** TASK **
Print what the records say exactly, and omit the pictures.

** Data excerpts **
....

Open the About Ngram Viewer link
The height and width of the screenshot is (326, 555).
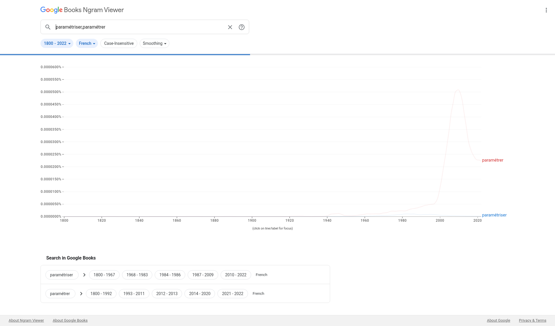26,321
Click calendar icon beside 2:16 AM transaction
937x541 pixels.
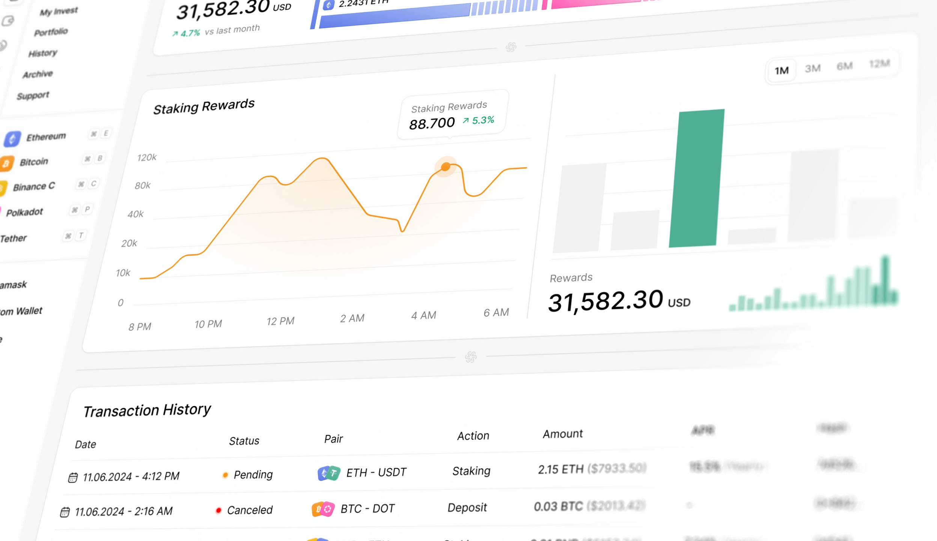[x=65, y=512]
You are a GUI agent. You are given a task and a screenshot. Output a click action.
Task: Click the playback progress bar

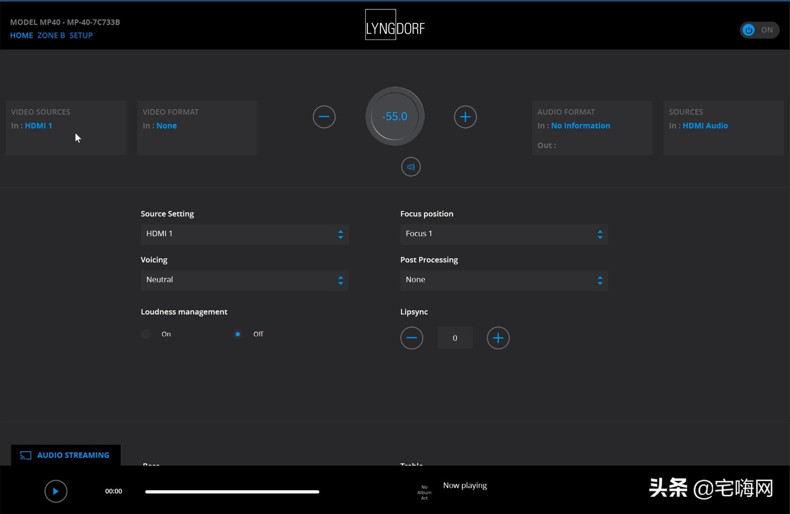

....

** ANSWER SECTION **
Open the About Ngram Viewer link
The height and width of the screenshot is (326, 555).
26,321
Click calendar icon beside 2:16 AM transaction
937x541 pixels.
[x=65, y=512]
You are a GUI agent. You are given a task and a screenshot. Output a click action.
Task: Click the playback progress bar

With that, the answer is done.